BERLIN, June 7 (Reuters) - German Foreign Minister Frank-Walter Steinmeier urged Ukraine's government on Saturday to exercise caution in using military force against pro-Russian separatists in the eastern part of the country.
"The result of military operations in eastern Ukraine must not be to give more impetus to the separatists," Steinmeier told Tagesspiegel am Sonntag newspaper in extracts released on Saturday, the same day a new president was inaugurated in Kiev.
In such a tense situation, he added, it would be "smart to be cautious in the deployment of military force and have a sense of proportion".
Steinmeier also said Russia's behaviour in the conflict had "noticeably changed", a comment that appeared to strike a new tone in emphasising the importance of both Kiev and Moscow taking responsibility for a de-escalation.
Germany has repeatedly called on the Kremlin to help stabilise Ukraine following Russia's annexation of Crimea in March and a standoff in eastern Ukraine between government forces and pro-Russian separatists.

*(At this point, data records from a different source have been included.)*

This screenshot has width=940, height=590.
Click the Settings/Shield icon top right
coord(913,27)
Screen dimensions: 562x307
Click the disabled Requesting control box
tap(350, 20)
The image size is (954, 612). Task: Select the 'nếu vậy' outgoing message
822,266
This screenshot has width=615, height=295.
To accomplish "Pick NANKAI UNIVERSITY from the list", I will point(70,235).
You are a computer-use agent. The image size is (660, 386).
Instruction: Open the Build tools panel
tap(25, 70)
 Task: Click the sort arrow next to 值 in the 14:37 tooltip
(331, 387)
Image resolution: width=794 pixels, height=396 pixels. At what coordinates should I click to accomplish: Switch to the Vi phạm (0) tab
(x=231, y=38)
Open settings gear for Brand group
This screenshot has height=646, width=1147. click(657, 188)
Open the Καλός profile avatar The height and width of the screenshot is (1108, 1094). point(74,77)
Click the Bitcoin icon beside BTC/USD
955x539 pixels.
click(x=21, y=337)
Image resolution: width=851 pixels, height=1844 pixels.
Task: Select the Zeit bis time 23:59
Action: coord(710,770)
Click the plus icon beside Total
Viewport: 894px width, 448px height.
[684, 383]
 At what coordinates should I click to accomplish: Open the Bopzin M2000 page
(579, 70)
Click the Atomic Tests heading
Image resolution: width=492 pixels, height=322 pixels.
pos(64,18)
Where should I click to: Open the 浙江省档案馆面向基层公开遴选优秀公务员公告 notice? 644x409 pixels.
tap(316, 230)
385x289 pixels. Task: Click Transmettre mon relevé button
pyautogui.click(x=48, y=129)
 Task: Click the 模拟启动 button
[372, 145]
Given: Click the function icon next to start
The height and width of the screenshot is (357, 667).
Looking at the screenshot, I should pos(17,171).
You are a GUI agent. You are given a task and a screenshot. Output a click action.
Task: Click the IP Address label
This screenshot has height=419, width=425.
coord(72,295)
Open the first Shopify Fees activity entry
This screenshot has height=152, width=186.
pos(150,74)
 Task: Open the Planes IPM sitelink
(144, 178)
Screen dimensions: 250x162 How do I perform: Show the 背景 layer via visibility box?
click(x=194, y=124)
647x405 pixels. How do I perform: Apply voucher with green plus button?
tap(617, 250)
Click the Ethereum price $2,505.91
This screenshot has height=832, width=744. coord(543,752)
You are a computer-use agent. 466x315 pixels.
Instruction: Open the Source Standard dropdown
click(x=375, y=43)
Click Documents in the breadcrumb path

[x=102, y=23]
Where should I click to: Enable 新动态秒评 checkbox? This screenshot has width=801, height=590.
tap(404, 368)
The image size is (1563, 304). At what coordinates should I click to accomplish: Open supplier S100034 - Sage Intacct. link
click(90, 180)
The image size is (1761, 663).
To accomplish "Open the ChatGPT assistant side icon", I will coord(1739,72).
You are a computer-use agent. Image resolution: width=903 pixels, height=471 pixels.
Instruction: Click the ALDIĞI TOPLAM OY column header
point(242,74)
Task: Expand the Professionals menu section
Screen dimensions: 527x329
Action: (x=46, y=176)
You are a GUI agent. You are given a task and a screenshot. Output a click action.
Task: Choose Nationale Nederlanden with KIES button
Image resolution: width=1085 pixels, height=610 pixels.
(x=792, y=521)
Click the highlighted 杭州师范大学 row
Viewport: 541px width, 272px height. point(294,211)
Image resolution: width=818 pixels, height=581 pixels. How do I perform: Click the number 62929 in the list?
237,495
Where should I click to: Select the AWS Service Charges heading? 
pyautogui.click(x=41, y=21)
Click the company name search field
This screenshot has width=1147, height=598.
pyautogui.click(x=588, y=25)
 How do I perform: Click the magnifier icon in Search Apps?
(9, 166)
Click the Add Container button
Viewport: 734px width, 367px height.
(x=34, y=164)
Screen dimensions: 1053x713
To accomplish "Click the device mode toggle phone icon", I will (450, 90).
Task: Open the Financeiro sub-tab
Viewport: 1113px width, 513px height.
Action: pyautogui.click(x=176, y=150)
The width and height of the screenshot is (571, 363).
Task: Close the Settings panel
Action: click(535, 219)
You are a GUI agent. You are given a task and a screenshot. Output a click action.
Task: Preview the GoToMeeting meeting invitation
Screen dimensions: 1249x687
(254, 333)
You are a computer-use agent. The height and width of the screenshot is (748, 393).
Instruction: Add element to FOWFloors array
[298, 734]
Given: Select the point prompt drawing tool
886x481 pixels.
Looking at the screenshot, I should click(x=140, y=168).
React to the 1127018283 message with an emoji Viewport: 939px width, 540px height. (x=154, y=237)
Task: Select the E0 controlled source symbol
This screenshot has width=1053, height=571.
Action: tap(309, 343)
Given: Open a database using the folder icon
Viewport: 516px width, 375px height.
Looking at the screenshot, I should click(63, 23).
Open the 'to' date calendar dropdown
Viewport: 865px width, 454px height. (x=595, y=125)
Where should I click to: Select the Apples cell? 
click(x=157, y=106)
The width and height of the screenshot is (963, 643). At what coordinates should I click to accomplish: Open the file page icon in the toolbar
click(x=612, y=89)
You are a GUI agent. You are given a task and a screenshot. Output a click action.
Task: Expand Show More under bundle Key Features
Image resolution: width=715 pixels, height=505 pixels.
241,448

During ceremonies in France marking the 70th anniversary of the World War Two D-Day landings on Friday, Chancellor Angela Merkel told Russian President Vladimir Putin that Russia had a "great responsibility" to help bring peace to Ukraine.
Steinmeier also said that Russia must do what it could to help stabilise the situation and that it was "important for Moscow to publicly support the territorial integrity of Ukraine and reject all efforts aimed at a division."
He said both sides had to secure their common borders to prevent an influx of weapons and fighters from Russia.
Ukraine's Petro Poroshenko sent a defiant message to Russia on Saturday in his inaugural speech as president, saying his country would never give up Crimea and would not compromise on its course towards closer ties with Europe.
Since his election, government forces have stepped up their operations against separatist rebels in eastern Ukraine who want to split with Kiev and become part of Russia. But rebels have fought back and parts of eastern Ukraine have become a war zone. (Reporting by Madeline Chambers; Editing by Tom Heneghan)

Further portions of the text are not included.